Extracted information –
# # #

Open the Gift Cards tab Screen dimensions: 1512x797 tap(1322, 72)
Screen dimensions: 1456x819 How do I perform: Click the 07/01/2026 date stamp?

# # #

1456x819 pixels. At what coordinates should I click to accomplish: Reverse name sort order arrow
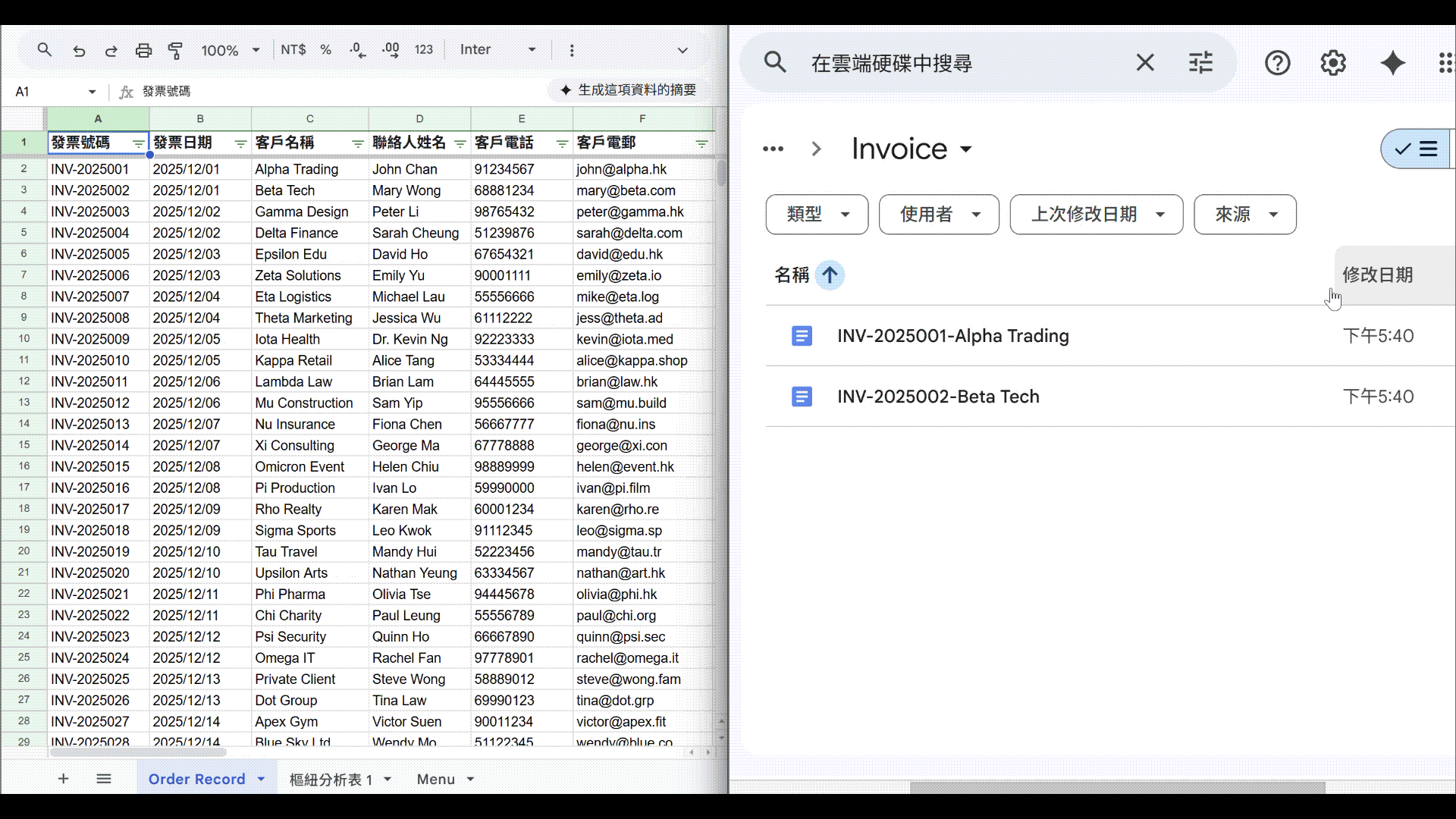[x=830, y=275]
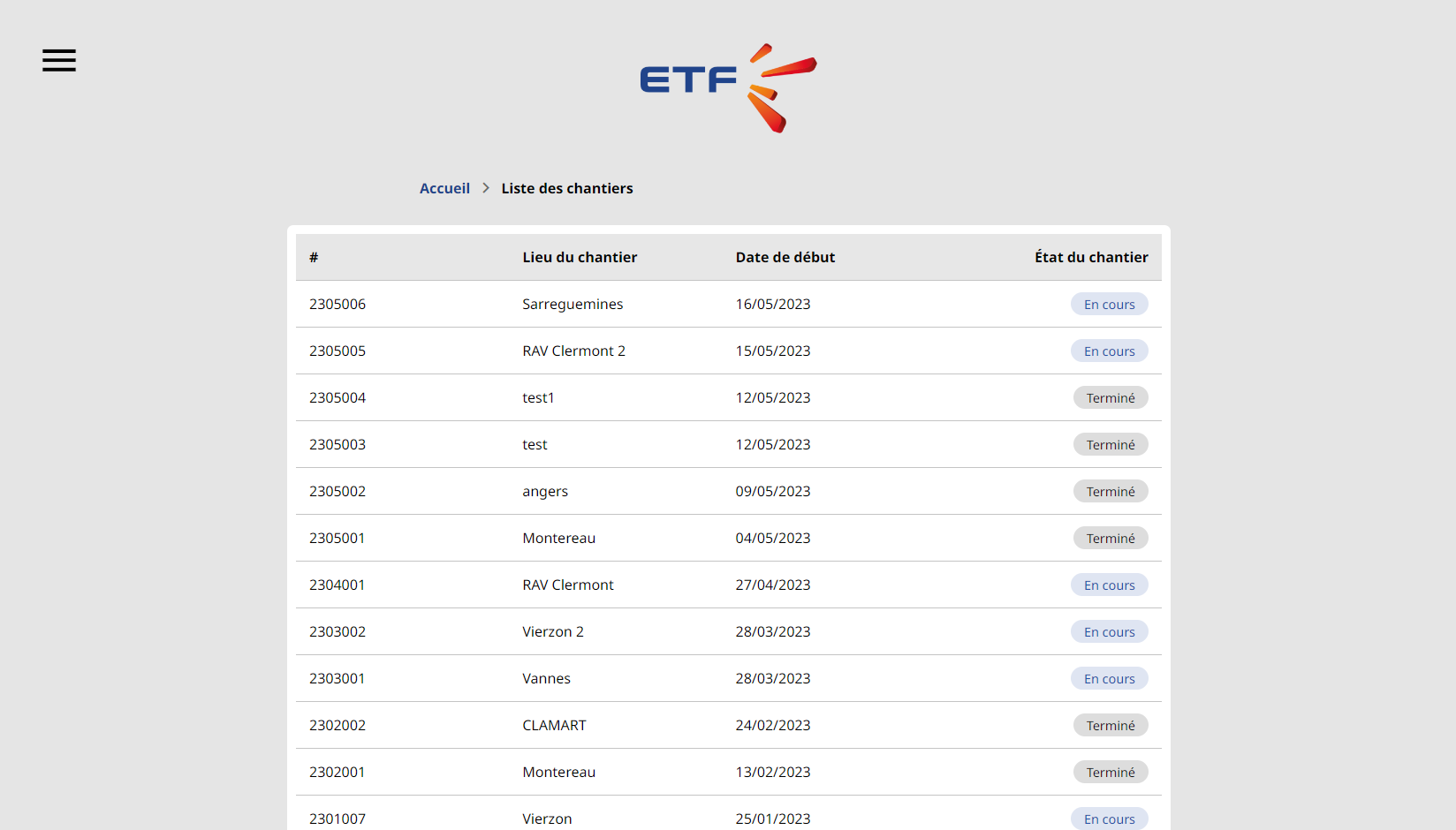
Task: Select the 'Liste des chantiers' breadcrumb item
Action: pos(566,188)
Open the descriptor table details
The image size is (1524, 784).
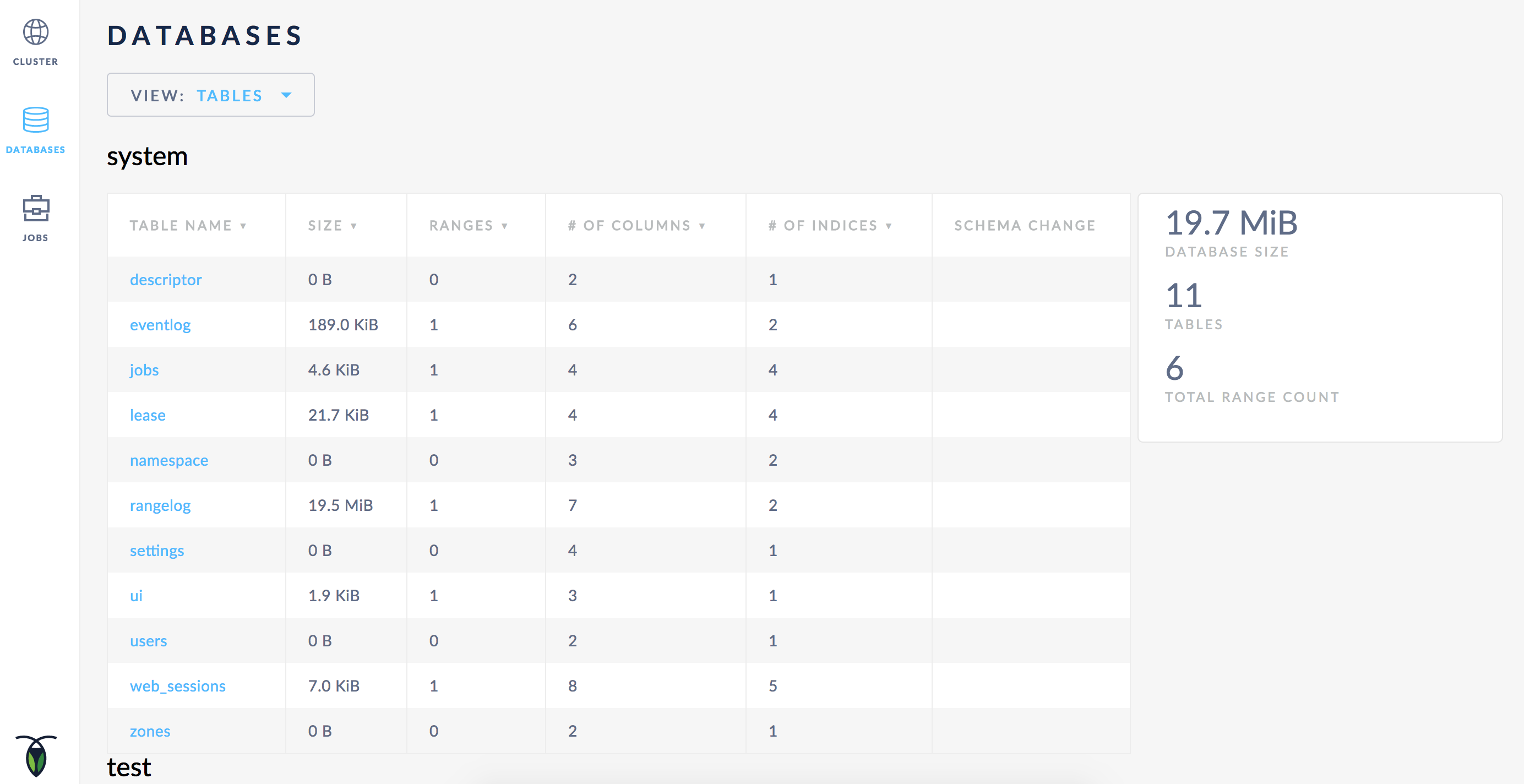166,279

# # #

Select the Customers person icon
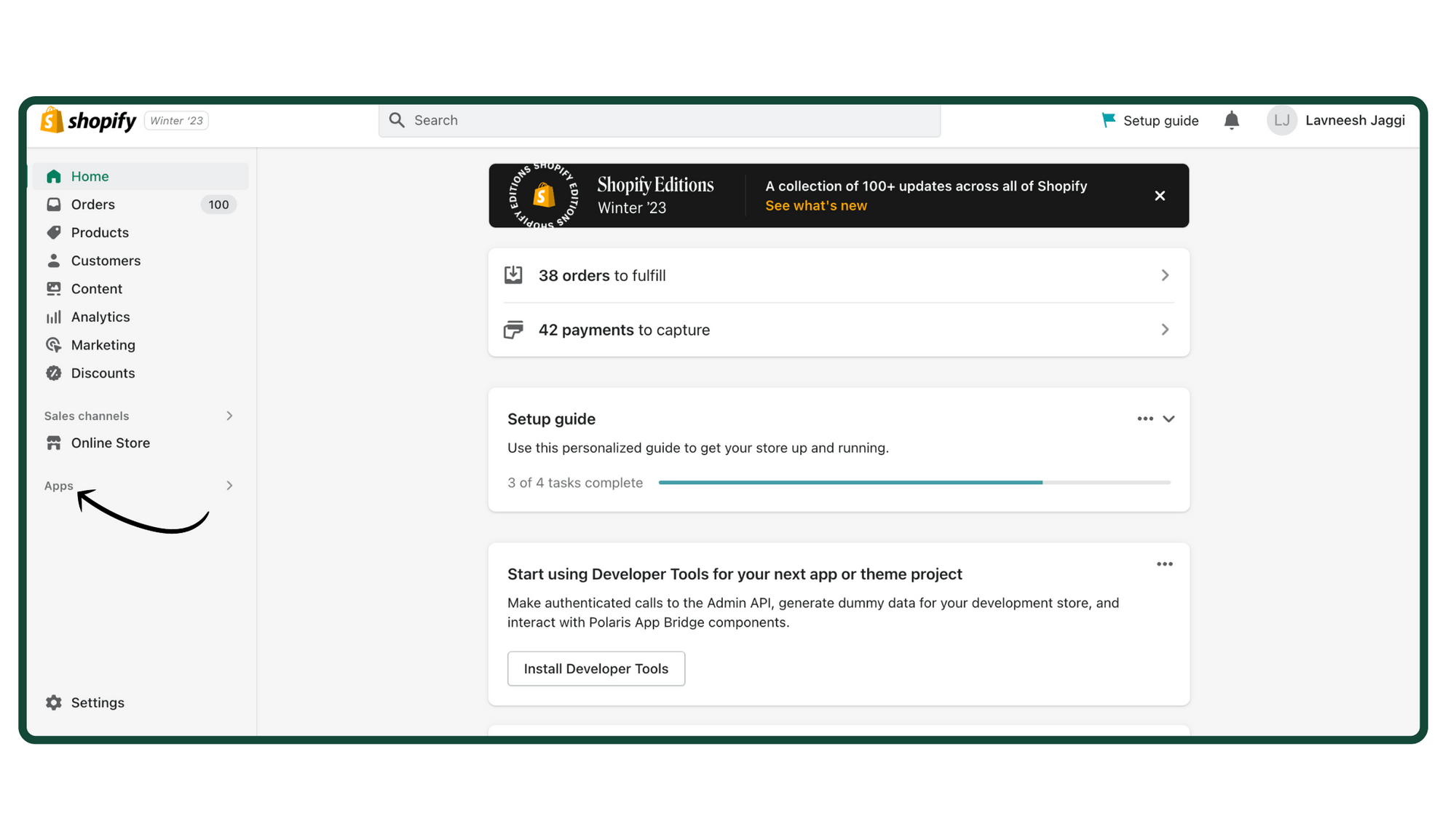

# # #

Your assignment – Give only the number of lines in the material above where the string "Screen" appears.

Written response – 2